--- SUPPLIED MATERIAL ---
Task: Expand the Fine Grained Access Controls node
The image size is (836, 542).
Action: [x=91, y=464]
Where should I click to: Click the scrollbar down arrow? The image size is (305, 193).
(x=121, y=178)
---
--- SUPPLIED MATERIAL ---
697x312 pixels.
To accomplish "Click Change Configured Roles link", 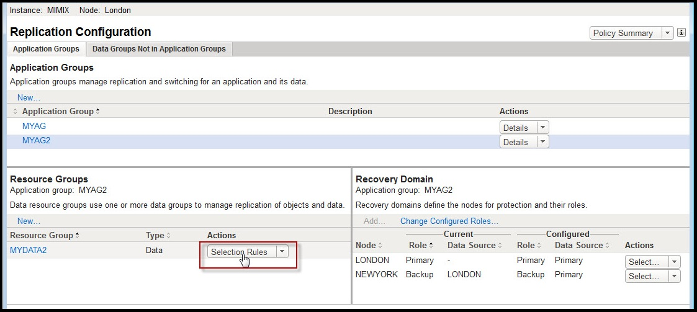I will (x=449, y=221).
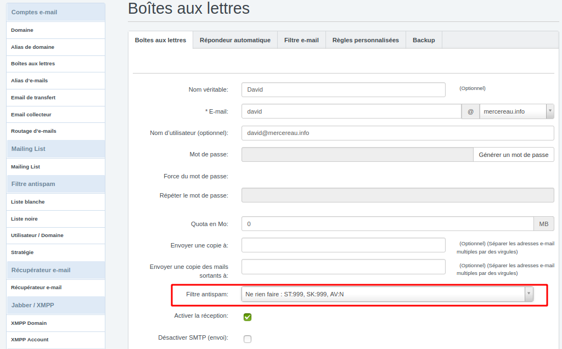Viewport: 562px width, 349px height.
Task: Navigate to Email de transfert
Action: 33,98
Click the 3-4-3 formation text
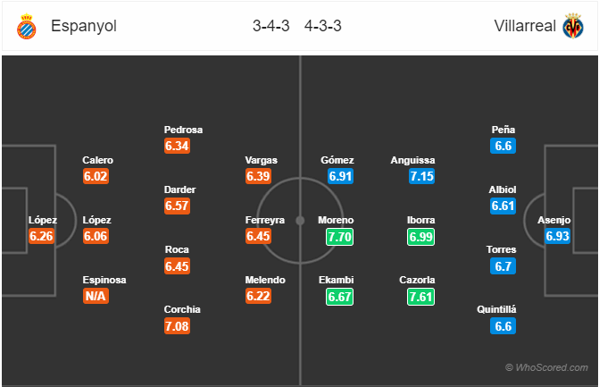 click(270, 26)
---
--- SUPPLIED MATERIAL ---
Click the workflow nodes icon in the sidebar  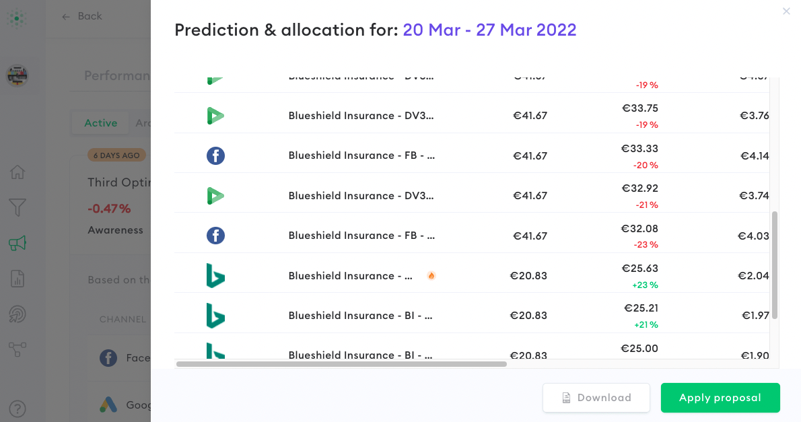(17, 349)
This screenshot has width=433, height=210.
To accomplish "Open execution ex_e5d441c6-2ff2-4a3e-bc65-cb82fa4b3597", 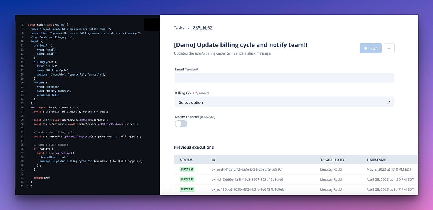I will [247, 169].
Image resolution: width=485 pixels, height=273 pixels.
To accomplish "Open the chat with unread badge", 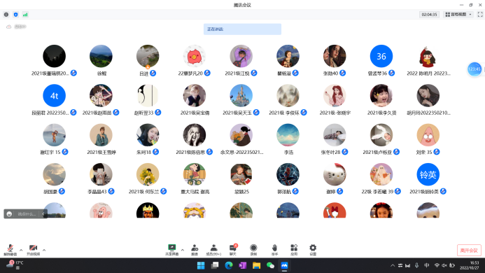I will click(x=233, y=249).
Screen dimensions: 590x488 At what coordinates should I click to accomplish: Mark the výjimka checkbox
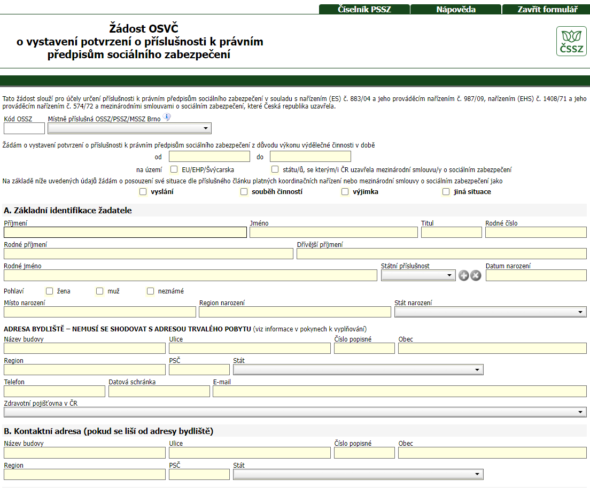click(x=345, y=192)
---
→ **ASSIGNED TASK**:
Read through the entries and copy every line that includes "pixels".

→ **ANSWER BOX**:
697x312 pixels.
Image resolution: width=485 pixels, height=273 pixels.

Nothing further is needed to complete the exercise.